In [1]:
import pandas as pd
import numpy as np
import matplotlib.pyplot as plt
import seaborn as sns
from sklearn.neural_network import MLPClassifier
from sklearn.ensemble import RandomForestClassifier, GradientBoostingClassifier
from sklearn.model_selection import GridSearchCV

In [2]:
df = sns.load_dataset('tips')

We will be using tips dataset from seaborn as our data to compare MLPClassifier, RandomForestClassifier and GradientBoostingClassifier to know which one works best for us.

In [3]:
df.head()

Unnamed: 0,total_bill,tip,sex,smoker,day,time,size
0,16.99,1.01,Female,No,Sun,Dinner,2
1,10.34,1.66,Male,No,Sun,Dinner,3
2,21.01,3.5,Male,No,Sun,Dinner,3
3,23.68,3.31,Male,No,Sun,Dinner,2
4,24.59,3.61,Female,No,Sun,Dinner,4


Before training our model we should make sure to do some feature engineering on our data. First we will convert the smoker's column to binary data instead of YES and NO.

In [4]:
df['smoker'] = df['smoker'].replace('No', 0)
df['smoker'] = df['smoker'].replace('Yes', 1)

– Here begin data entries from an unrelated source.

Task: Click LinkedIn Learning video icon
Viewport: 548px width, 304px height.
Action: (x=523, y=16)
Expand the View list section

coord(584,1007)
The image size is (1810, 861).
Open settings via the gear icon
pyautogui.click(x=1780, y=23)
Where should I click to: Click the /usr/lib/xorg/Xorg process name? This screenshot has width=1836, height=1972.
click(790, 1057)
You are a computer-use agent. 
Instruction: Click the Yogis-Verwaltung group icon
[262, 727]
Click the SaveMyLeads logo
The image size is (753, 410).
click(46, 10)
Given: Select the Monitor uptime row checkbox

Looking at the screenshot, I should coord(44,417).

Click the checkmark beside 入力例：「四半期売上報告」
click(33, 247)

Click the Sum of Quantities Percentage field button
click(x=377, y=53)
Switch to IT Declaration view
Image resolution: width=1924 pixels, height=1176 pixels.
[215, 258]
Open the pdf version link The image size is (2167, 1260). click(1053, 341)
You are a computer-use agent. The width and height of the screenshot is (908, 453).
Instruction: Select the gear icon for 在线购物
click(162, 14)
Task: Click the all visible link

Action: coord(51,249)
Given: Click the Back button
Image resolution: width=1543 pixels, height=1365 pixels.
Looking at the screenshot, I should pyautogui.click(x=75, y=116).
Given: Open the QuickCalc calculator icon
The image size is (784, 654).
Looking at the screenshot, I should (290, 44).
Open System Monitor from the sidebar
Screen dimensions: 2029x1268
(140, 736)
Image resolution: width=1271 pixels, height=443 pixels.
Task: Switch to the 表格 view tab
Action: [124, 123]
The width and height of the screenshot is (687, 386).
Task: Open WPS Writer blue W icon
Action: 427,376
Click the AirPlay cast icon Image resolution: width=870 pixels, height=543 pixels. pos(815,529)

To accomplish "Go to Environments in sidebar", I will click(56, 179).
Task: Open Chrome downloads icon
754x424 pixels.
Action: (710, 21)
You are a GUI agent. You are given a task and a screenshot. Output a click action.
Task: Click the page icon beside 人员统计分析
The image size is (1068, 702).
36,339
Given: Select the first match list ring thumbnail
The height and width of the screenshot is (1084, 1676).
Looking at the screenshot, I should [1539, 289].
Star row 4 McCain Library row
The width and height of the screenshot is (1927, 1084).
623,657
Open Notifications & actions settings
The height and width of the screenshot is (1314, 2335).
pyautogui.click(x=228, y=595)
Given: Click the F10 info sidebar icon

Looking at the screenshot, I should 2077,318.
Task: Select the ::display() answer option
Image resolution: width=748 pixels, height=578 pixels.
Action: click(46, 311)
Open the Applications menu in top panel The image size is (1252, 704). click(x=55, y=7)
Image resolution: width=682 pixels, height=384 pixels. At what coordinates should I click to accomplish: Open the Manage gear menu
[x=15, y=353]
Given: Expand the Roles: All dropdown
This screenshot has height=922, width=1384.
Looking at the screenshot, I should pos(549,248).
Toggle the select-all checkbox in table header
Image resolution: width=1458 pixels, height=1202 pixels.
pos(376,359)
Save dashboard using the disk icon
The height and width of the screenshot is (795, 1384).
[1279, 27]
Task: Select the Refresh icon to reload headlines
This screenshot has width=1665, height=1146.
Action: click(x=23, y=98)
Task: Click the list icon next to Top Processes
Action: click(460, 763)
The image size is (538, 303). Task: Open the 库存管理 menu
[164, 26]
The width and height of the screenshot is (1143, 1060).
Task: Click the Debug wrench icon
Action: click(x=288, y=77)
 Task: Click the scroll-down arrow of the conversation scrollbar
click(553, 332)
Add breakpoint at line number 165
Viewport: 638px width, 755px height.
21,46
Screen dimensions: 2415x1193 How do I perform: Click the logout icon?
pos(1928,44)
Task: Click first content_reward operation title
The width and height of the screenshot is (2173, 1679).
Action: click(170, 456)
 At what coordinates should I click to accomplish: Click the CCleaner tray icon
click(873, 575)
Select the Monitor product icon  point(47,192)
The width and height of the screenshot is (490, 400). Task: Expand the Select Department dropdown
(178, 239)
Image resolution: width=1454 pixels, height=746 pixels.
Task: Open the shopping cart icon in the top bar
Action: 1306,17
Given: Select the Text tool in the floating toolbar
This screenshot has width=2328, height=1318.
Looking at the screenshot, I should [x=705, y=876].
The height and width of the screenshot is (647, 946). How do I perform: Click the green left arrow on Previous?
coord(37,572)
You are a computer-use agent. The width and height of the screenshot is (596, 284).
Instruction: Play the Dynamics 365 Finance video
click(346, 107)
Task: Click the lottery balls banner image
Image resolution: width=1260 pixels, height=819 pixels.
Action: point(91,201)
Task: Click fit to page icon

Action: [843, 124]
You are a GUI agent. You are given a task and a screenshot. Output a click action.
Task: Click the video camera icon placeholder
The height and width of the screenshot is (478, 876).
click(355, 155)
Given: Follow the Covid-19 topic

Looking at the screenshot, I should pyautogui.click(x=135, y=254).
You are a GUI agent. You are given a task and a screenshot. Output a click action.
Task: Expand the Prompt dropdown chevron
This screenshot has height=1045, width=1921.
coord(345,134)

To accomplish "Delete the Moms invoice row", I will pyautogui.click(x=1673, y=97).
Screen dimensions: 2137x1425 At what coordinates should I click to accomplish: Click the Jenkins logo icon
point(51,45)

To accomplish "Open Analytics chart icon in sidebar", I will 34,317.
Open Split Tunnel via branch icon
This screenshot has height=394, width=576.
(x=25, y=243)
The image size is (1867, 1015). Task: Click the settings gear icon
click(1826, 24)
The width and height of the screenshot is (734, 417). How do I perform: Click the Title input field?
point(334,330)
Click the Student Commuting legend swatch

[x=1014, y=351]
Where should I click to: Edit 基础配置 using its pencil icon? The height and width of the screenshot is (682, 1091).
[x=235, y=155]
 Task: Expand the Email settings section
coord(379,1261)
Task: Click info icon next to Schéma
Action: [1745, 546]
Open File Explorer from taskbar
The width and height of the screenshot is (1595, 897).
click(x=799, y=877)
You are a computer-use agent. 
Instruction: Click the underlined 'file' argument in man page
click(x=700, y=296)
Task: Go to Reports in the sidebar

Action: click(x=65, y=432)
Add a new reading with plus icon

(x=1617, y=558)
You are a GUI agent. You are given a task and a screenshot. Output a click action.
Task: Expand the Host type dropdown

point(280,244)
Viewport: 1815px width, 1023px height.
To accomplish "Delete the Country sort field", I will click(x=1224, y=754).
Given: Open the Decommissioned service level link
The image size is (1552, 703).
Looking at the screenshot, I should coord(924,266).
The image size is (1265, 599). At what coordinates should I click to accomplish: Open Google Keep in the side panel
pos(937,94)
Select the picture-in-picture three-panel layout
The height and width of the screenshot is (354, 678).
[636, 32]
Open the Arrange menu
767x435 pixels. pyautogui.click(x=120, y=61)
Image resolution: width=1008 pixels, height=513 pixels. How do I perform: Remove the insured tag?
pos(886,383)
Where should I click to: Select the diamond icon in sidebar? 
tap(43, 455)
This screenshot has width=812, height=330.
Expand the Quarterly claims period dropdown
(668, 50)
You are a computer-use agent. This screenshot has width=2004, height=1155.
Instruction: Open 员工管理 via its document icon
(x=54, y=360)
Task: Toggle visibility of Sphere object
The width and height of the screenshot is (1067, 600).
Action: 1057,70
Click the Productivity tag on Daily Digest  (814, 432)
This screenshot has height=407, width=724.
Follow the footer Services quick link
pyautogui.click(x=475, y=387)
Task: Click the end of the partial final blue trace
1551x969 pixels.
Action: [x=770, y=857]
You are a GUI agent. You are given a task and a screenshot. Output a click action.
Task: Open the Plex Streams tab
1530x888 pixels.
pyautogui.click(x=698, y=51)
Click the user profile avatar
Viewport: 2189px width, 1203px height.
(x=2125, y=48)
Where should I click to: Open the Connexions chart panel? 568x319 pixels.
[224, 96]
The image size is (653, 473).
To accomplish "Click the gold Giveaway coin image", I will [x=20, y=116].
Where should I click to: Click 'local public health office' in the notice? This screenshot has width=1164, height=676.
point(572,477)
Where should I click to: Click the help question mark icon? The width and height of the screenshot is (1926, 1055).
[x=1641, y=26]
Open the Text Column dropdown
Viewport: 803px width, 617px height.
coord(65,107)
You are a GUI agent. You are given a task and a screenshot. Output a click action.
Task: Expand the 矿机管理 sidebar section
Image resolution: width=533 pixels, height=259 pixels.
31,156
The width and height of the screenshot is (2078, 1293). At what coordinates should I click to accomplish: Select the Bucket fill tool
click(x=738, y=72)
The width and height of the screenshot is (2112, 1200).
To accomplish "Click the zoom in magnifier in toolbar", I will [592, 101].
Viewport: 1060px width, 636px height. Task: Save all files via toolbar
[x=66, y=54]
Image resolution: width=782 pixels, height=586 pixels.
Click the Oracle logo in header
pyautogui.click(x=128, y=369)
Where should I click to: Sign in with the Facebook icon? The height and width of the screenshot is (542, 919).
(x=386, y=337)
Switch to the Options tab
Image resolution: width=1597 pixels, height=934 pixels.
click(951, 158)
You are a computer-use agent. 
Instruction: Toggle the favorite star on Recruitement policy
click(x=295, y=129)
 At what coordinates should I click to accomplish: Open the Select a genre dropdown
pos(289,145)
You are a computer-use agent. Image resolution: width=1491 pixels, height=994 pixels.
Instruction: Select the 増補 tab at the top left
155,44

Now, convert other text data into binary columns to create new features for our models.

In [5]:
new_df = pd.concat([df, pd.get_dummies(df['sex']), pd.get_dummies(df['day']), pd.get_dummies(df['time'])], 1)

In [6]:
new_df = new_df.drop(['sex', 'day', 'time'], 1)

In [7]:
X = new_df.drop('smoker', 1)
Y = new_df['smoker']

## MLPClassifier

In [13]:
mlp = MLPClassifier(hidden_layer_sizes=(500, 400, 300, 200, 100), max_iter=10000)
param_grid = {
    "hidden_layer_sizes": [(500, 400, 300, 200, 100), (50, 40, 30, 20, 10), (50, 40, 30), (5000, 4000, 1000)],
    "activation": ['identity', 'logistic', 'tanh', 'relu'],
    "learning_rate": ['constant', 'invscaling', 'adaptive']
}
CV_mlp = GridSearchCV(mlp, param_grid=param_grid, cv=3)
CV_mlp.fit(X, Y)
print("Best parameters: ", CV_mlp.best_params_)
print("Model score: ", CV_mlp.score(X, Y))



Best parameters:  {'activation': 'relu', 'hidden_layer_sizes': (5000, 4000, 1000), 'learning_rate': 'adaptive'}
Model score:  0.7131147540983607


## RandomForestClassifier

In [9]:
rfc = RandomForestClassifier(n_estimators=1000, max_depth=4)
param_grid={
    'n_estimators' : [100, 1000, 10000],
    'max_features': ['auto', 'sqrt', 'log2'],
    'max_depth' : [4,5,6,7,8],
    'criterion' : ['gini', 'entropy']
}
CV_rfc = GridSearchCV(rfc, param_grid=param_grid, cv=3)
CV_rfc.fit(X, Y)
print("Best parameters: ", CV_rfc.best_params_)
print("Model score: ", CV_rfc.score(X, Y))

Best parameters:  {'criterion': 'entropy', 'max_depth': 5, 'max_features': 'auto', 'n_estimators': 100}
Model score:  0.7991803278688525




## GradientBoostingClassifier

In [10]:
gbc = GradientBoostingClassifier()
parameters = {
    "learning_rate": [0.01, 0.025, 0.05, 0.075, 0.1, 0.15, 0.2],
    "max_depth":[3,5,8],
    "max_features":["log2","sqrt"],
    "criterion": ["friedman_mse",  "mae"],
    "n_estimators":[10, 20, 100]
}
CV_gbc = GridSearchCV(gbc, param_grid=parameters, cv=3)
CV_gbc.fit(X, Y)
print("Best parameters: ", CV_gbc.best_params_)
print("Model score: ", CV_gbc.score(X, Y))

Best parameters:  {'criterion': 'friedman_mse', 'learning_rate': 0.05, 'max_depth': 5, 'max_features': 'sqrt', 'n_estimators': 10}
Model score:  0.7295081967213115




## Conclusion

From above three models we can conclude that RandomForestClassifier is most suitable for selected data. But MLPClassifier works better as the size of data increases. As it gets more data to distribute through big hidden layers.